I have always liked the concept of library angels or book fairies, an invisible hand
that seems to lead you to what you need.You can catch some of my other stuff on http://robertdsnaps.blogspot.com. Hint –
Some of the big ones hang out in the archives.Doing time on the ball,
“d”
I love libraries and I love the idea of “library angels and book fairies.” Libraries can be incredible, mystical places. Anyone who has been to the New York Central Library or the Los Angeles Central Library knows it… and anyone who has read the work of poet, writer, philosopher and blind librarian Jorge Luis Borges, knows the power of the library as well… see his Collected Fictions for various magical library tales. My favorite fictional library? It would have to be the library in Richard Brautigan’s novel, The Abortion. In this library, anyone can walk in and place their own handmade book on shelves that gather no dust, and the book will remain there for posterity, for anyone who wishes to see it.
Bookfinding… Classic Literatures and my Broken Down Car
I feel no particular affinity for my car.

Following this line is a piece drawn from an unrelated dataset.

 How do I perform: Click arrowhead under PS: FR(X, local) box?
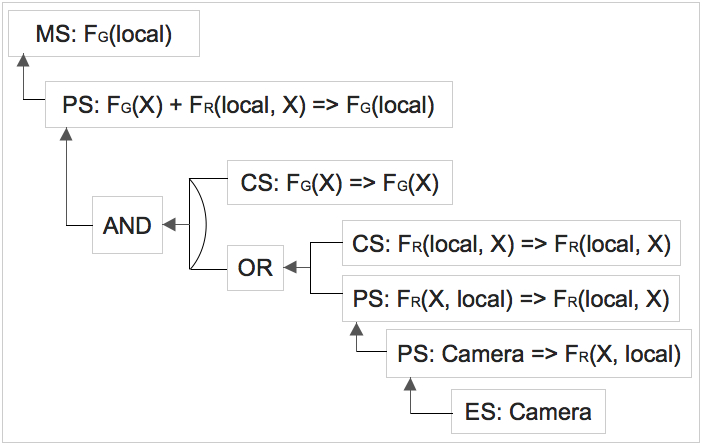pos(356,329)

It is very average and there is nothing romantic about it. And yet, living in Los Angeles, I depend upon the car perhaps more than any of my possessions. Somehow though, this unassuming car of mine must be really tuned into my psyche, because it seems to collapse sympathetically when ever my life hits a rocky patch. During my various periods of full and gainful employment, my car has behaved admirably, quietly doing it’s job, asking and recieving no special notice from it’s owner… very unassuming. However, whenever I am scrimping and struggling, my car seems to feel my pain and its insides deteriorate and fail, seemingly reacting to the stresses felt by its owner. And so, naturally, with a rent check looming that may be beyond my means, I brought my car to a trusted mechanic for routine and necessary maintainance, and sure enough my trusted mechanic, after spending some time under the hood and under the car, quickly identified several areas where my car was teetering on the brink of total collapse. Having seen the decay with my own two eyes, and resigned to the fact that my car’s chronic desire to push me ever deeper into credit card debt, I set out on walk, not often done in Los Angeles, to kill time while my car was unde the knife.

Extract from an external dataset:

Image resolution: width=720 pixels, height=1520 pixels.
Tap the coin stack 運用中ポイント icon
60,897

Along my way, I passed several bookstores peddling both new and used books, many of which I would like to have owned, none of which I could afford. So, I was much pleased to come upon a Goodwill store in the course of my travels, one with many shelves of dusty paperbacks going for 49 cents a piece. Many of the usual thrift store suspects were present, mounds and mounds of bestseller fodder from two decades ago, but I was able to lay my hands on three classic novels that I am very pleased to add to my growing library. First I found an old Signet Classic paperback copy of Bleak House by Charles Dickens. Dickens has long been one of my favorites, and I am especially fond of Great Expectations and Hard Times. Many consider Bleak House to be his greatest work. I also found a copy of one the most important American novels ever written: Ralph Ellison’s Invisible Man. Finally, I came across a novel that I had not heard of before working at the bookstore. Somehow I went through life without any knowledge of Carson McCullers, who as a 23 year old wrote a Southern gothic masterpiece called The Heart is a Lonely Hunter. But now I own the book, and I can’t wait to read it.